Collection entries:
· · · · ·

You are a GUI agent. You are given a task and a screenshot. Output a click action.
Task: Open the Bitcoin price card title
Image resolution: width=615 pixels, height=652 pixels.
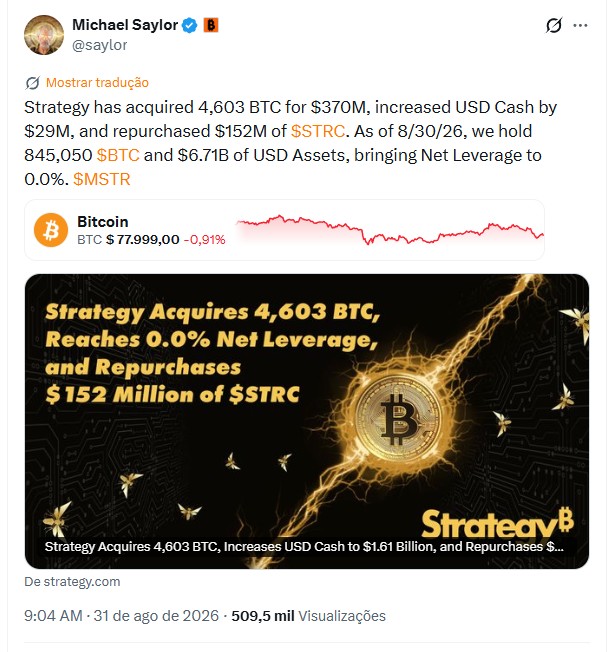(x=103, y=222)
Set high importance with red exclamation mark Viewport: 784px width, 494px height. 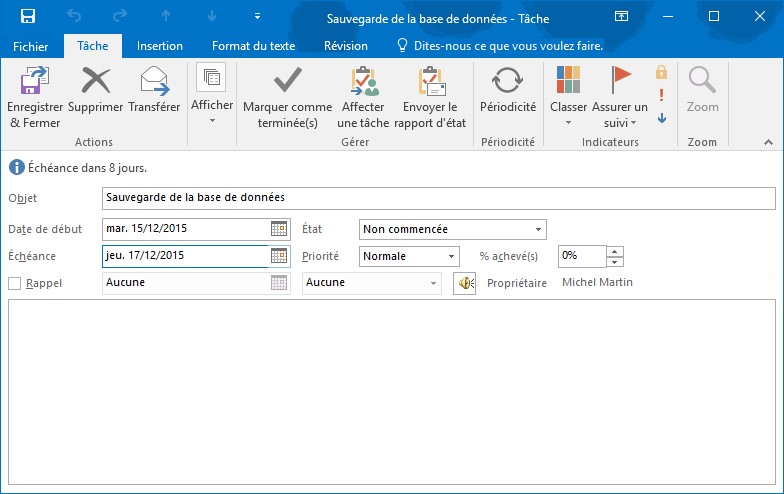(661, 96)
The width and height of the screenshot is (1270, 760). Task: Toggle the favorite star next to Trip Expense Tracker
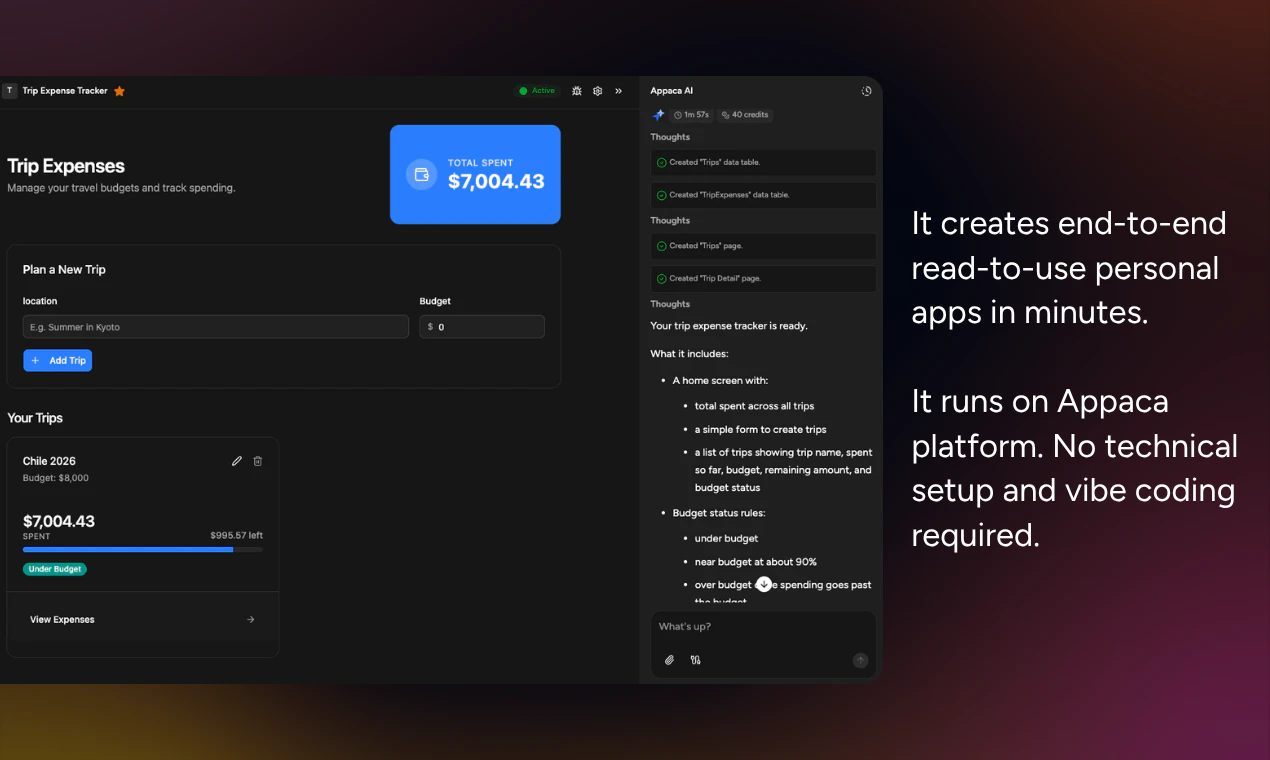(x=119, y=90)
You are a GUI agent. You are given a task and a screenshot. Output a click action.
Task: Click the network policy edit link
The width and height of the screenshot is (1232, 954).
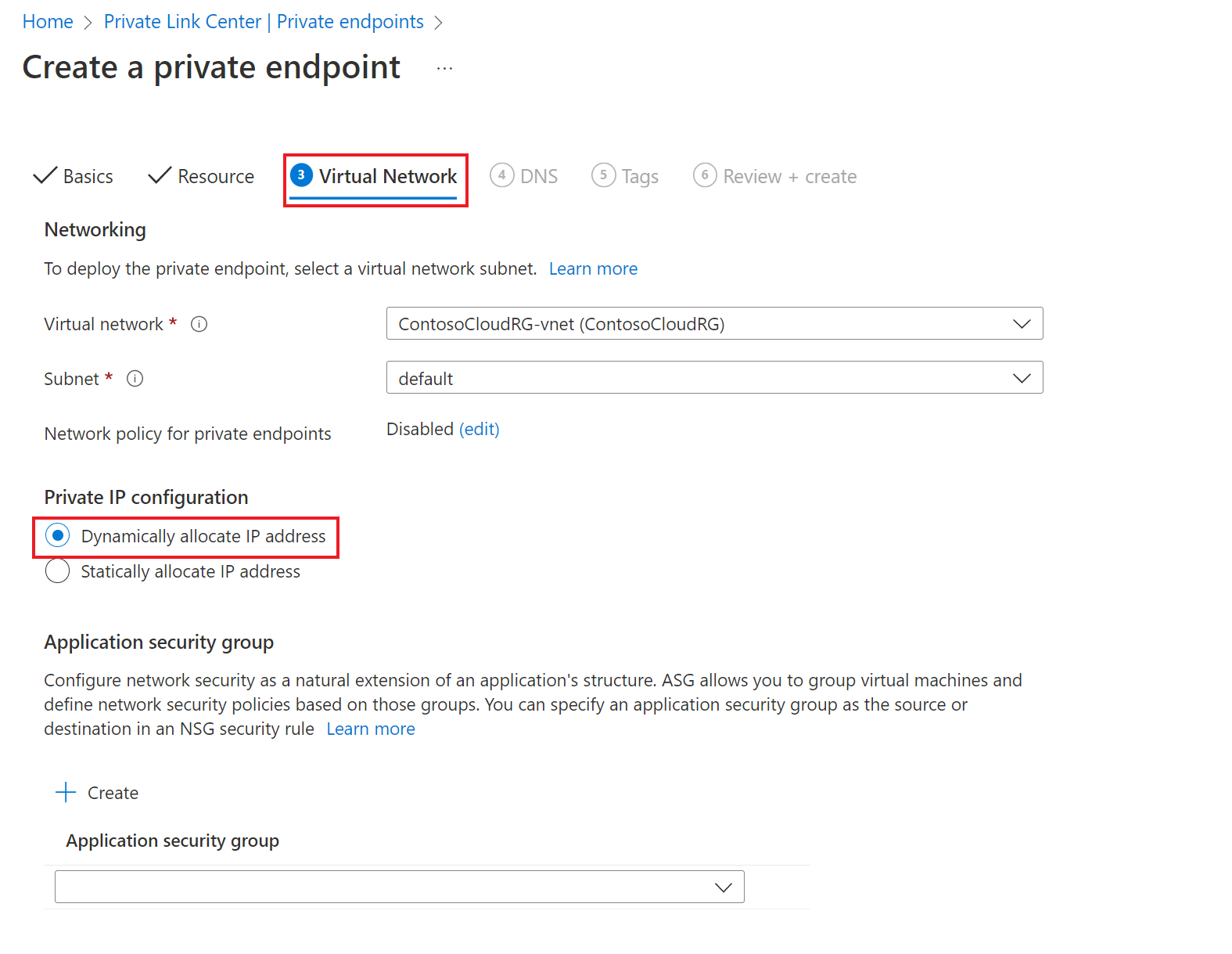479,430

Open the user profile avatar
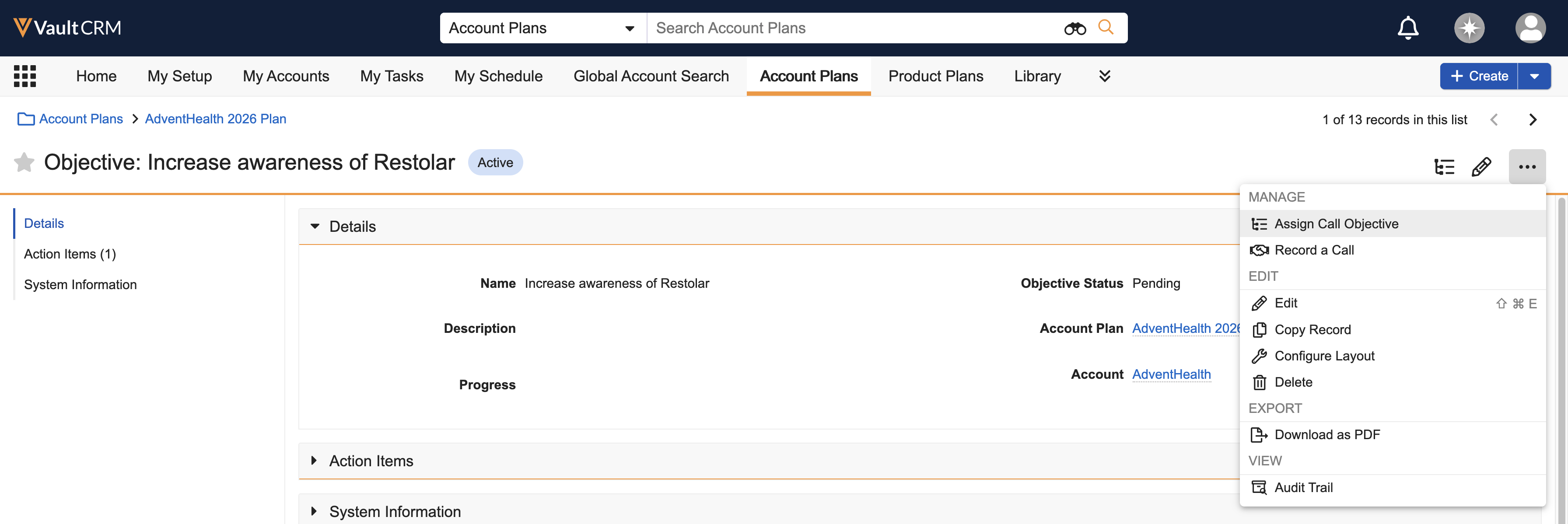(x=1530, y=28)
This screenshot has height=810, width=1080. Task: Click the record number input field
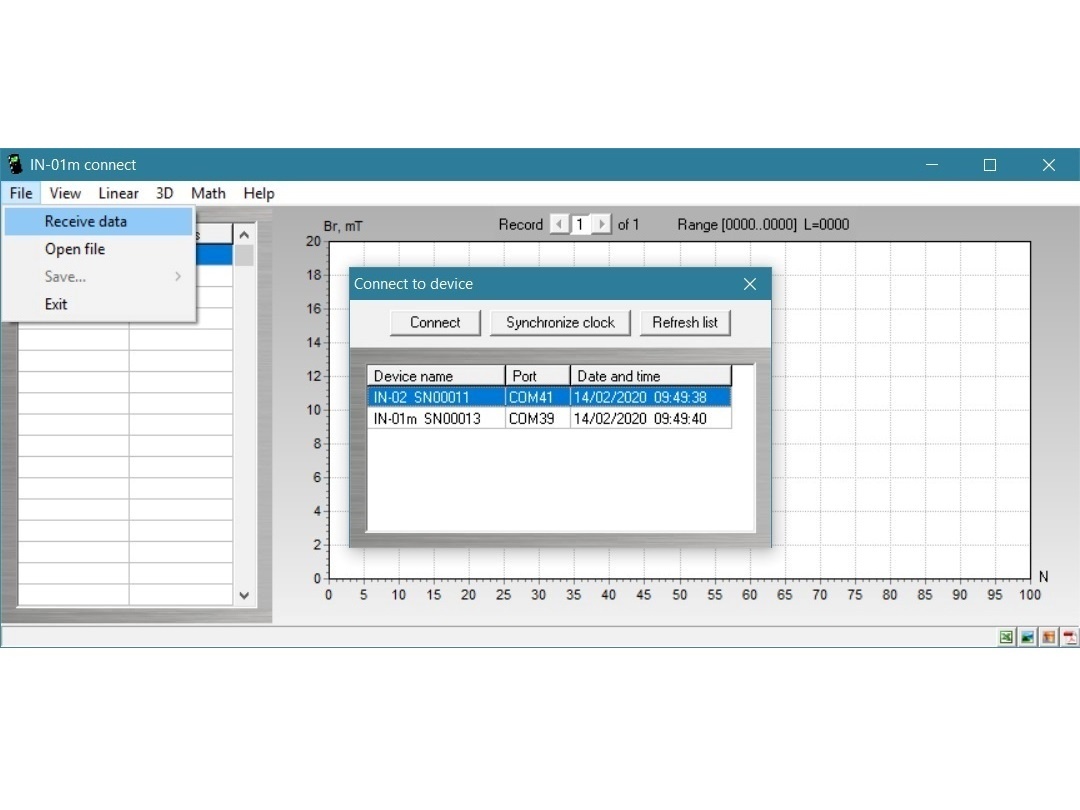pos(580,225)
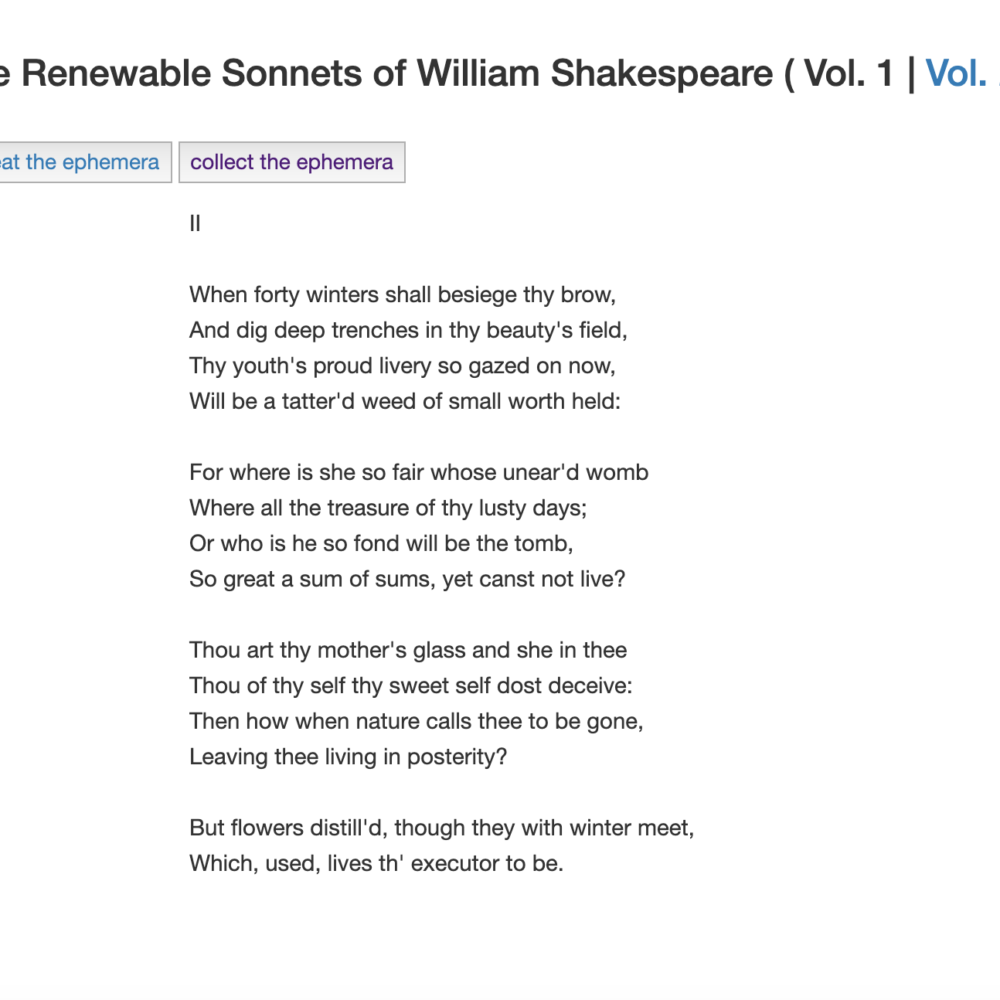This screenshot has height=1000, width=1000.
Task: Click the line "Leaving thee living in posterity?"
Action: click(348, 757)
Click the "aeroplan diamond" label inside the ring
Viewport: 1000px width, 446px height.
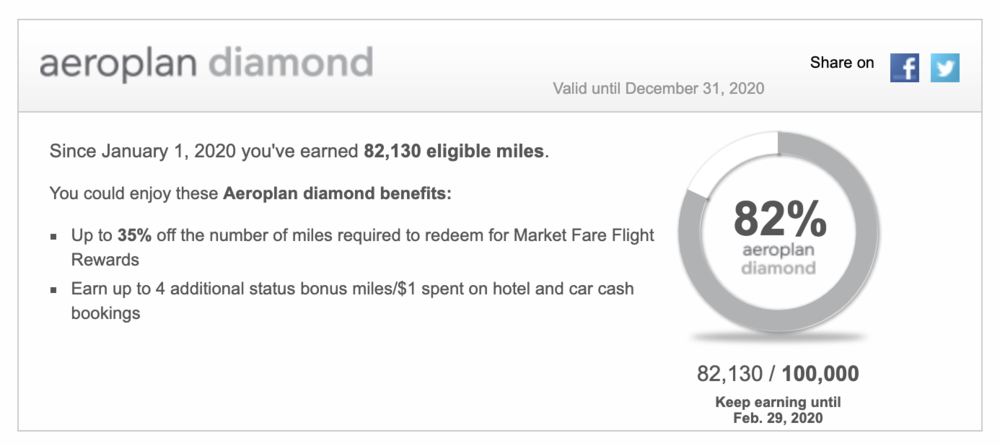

· · · · ·

Problem to work on:
All lines between the one that contains "The width and height of the screenshot is (1232, 954)." and the end of the records above, both included, are to be returned exactly as they stand, except for pictures, which are omitted.

Response below:
The width and height of the screenshot is (1232, 954).
479,430

Open the user profile avatar
(x=1530, y=28)
This screenshot has height=810, width=1080. Task: Click the record number input field
pos(580,225)
This screenshot has height=1000, width=1000.
Task: Click the line "Leaving thee living in posterity?"
Action: click(348, 757)
Click the "aeroplan diamond" label inside the ring
Viewport: 1000px width, 446px height.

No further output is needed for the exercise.